──────── Given records ────────
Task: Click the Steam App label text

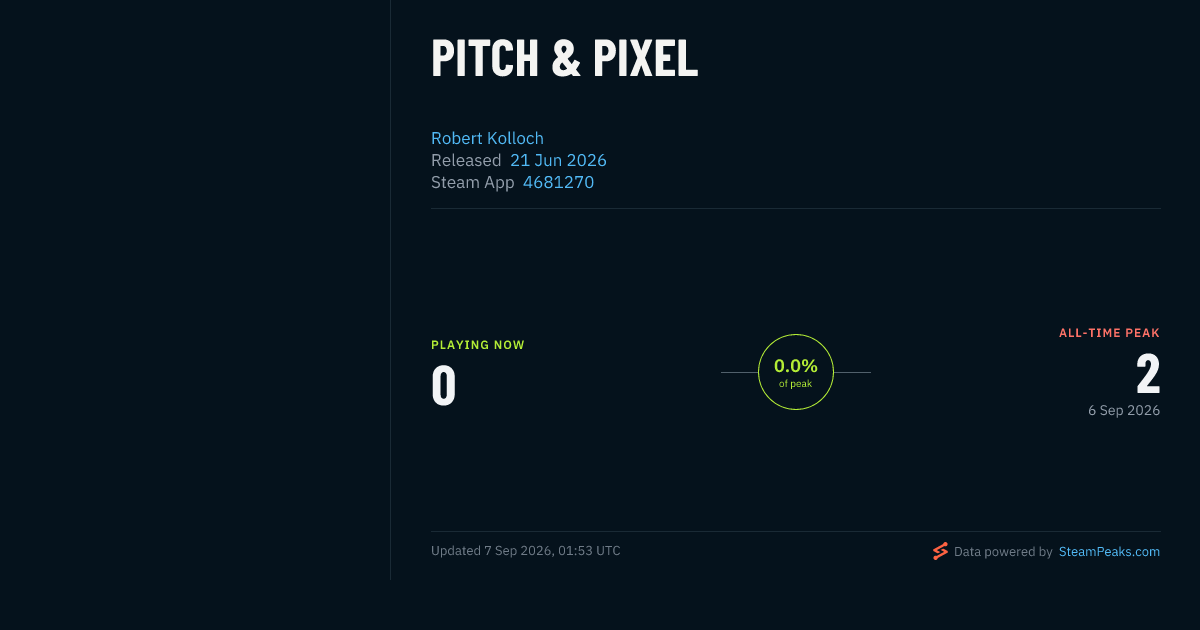Action: 473,182
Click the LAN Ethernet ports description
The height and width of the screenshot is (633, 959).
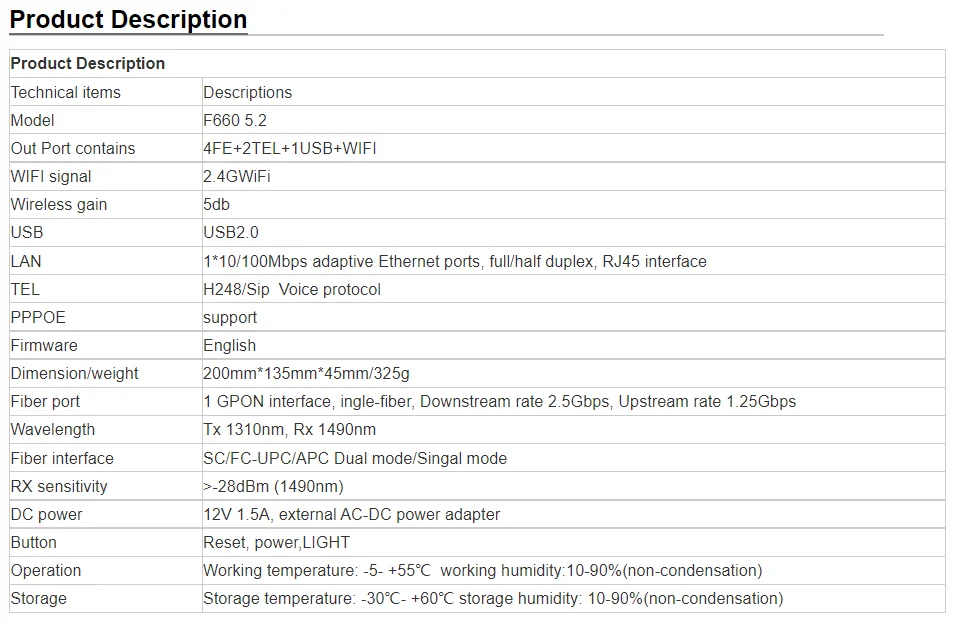pos(455,261)
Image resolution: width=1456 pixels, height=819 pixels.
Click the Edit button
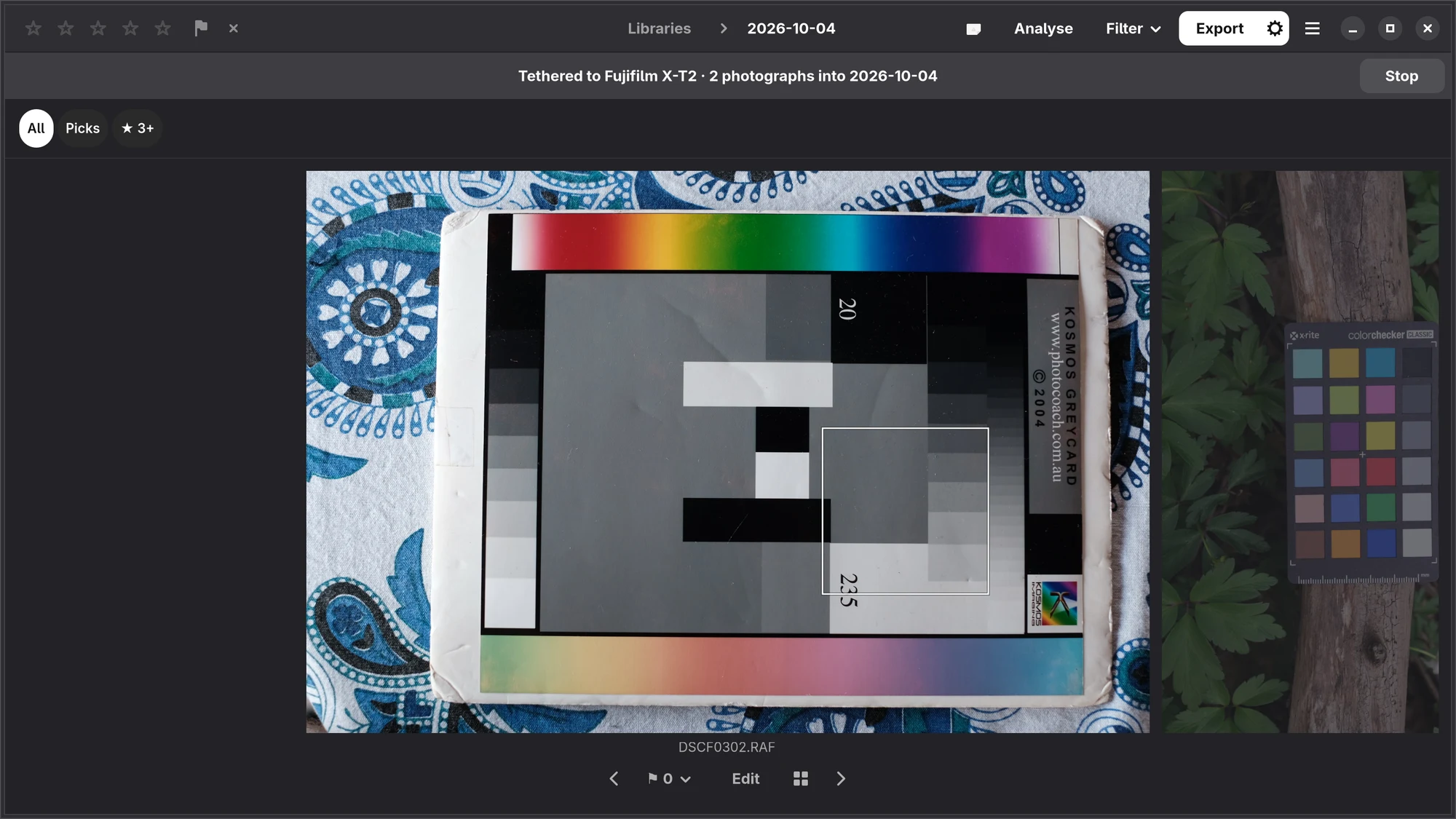click(745, 779)
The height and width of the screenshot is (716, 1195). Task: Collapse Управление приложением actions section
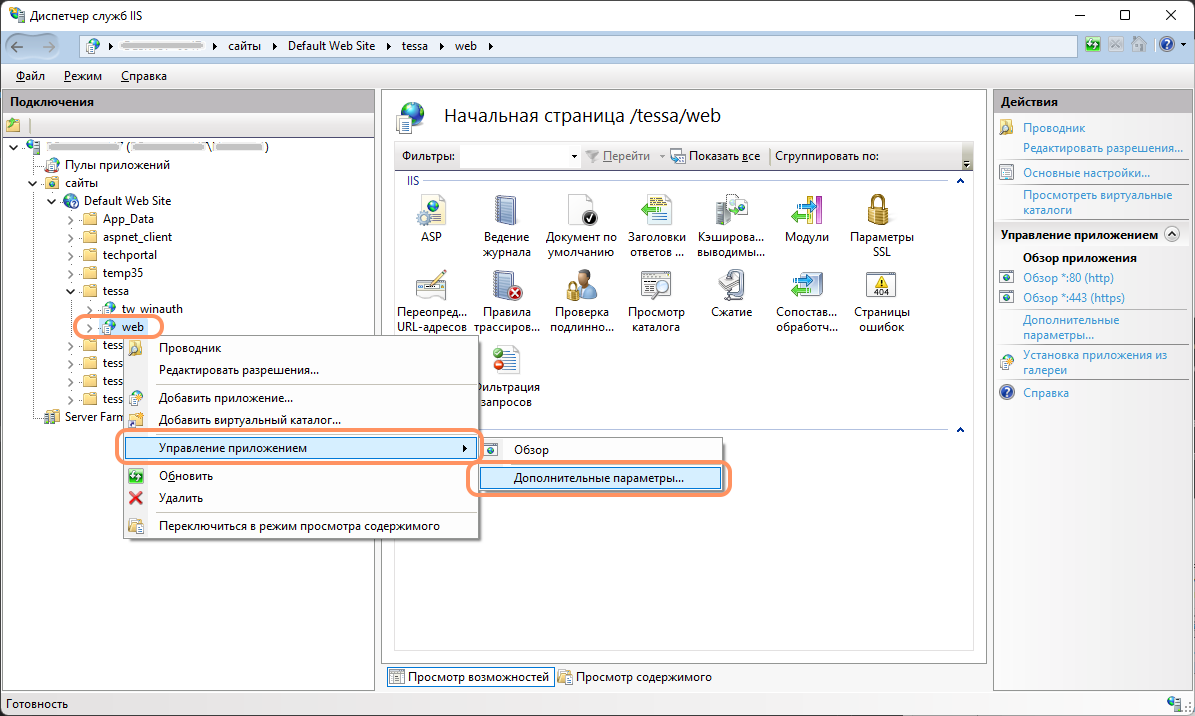pyautogui.click(x=1172, y=235)
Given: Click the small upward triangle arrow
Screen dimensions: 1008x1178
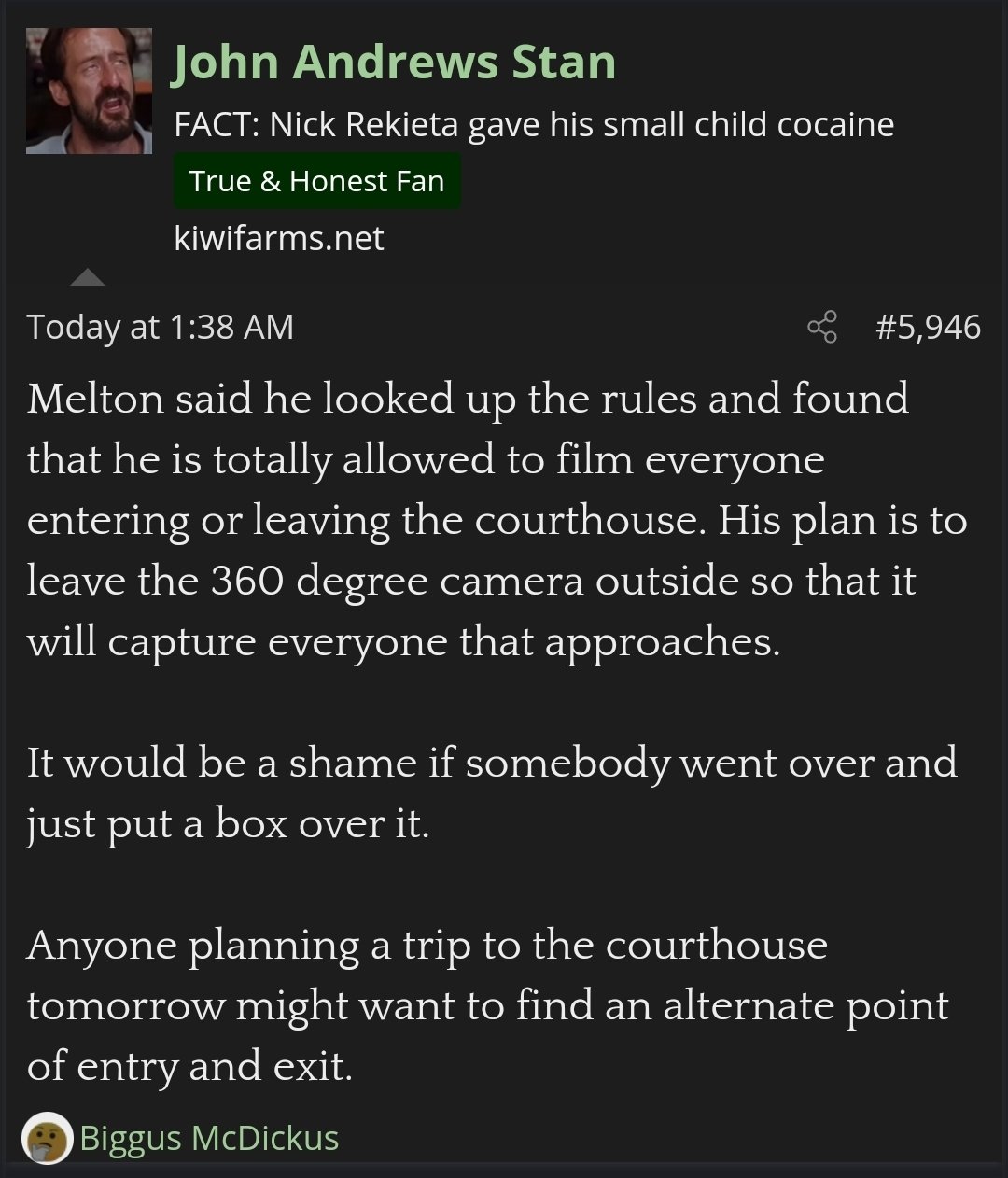Looking at the screenshot, I should pyautogui.click(x=88, y=277).
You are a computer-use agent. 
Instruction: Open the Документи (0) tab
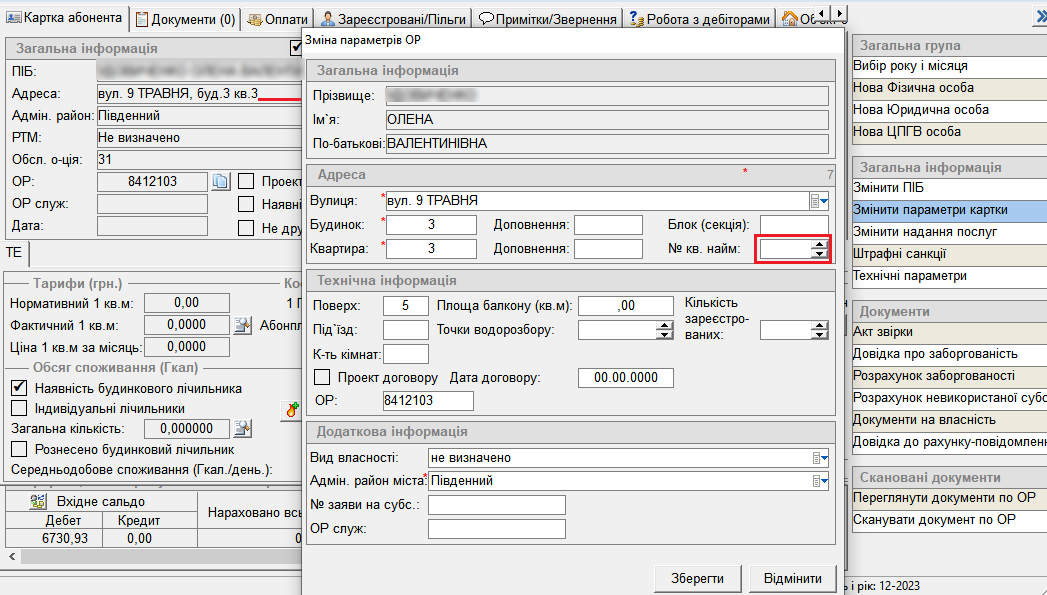(x=187, y=19)
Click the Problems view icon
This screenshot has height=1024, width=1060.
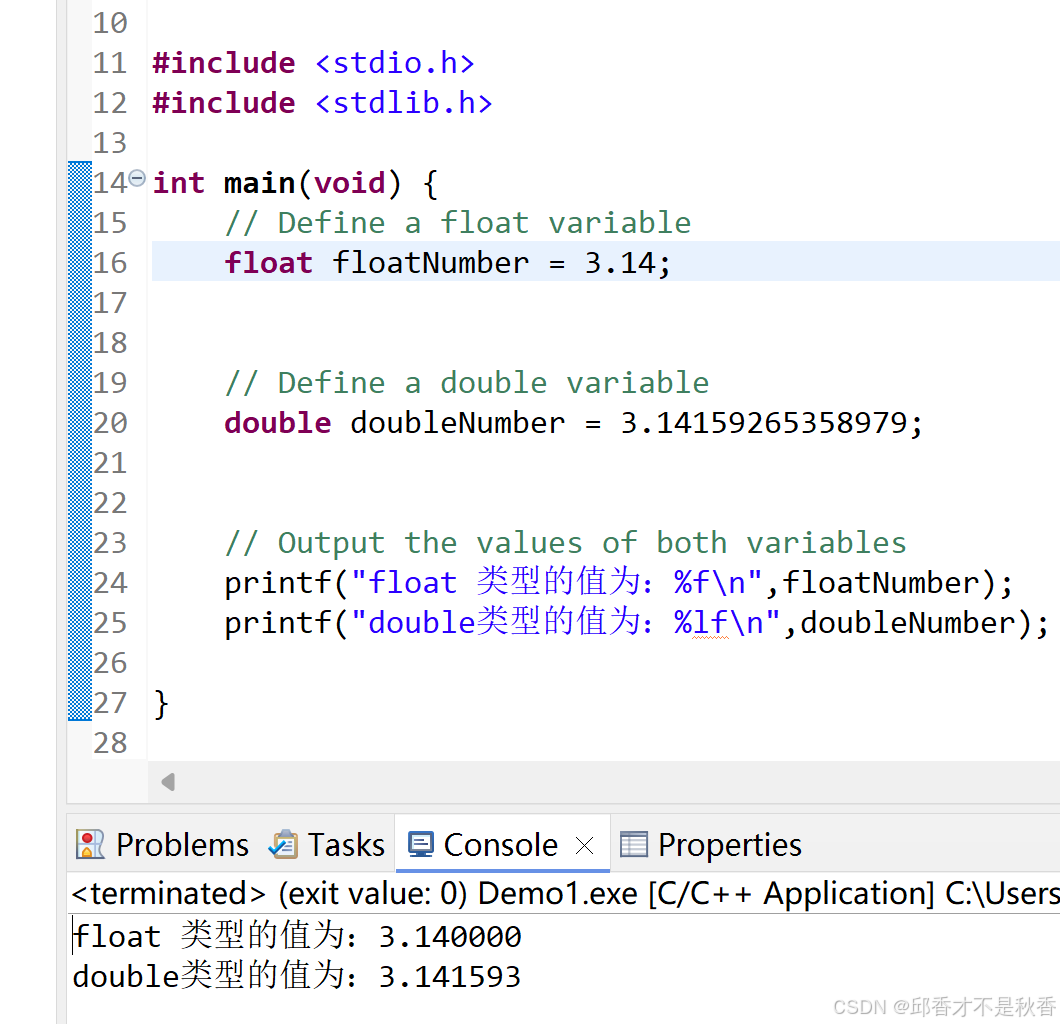coord(88,844)
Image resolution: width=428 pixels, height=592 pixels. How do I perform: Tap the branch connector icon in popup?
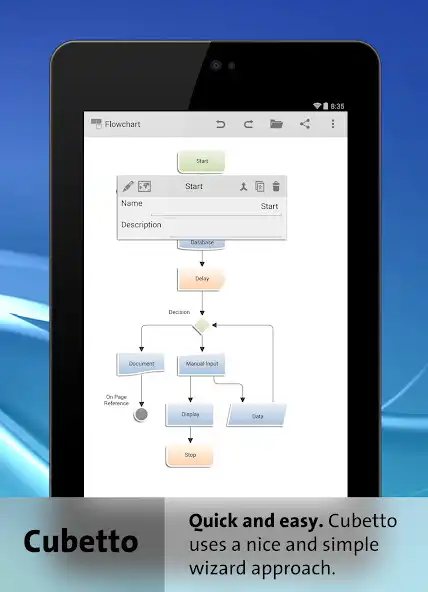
────────
Description of the task: How many lines of the entries contain the word "resolution"? Only the number is wanted.

Answer to this exercise: 2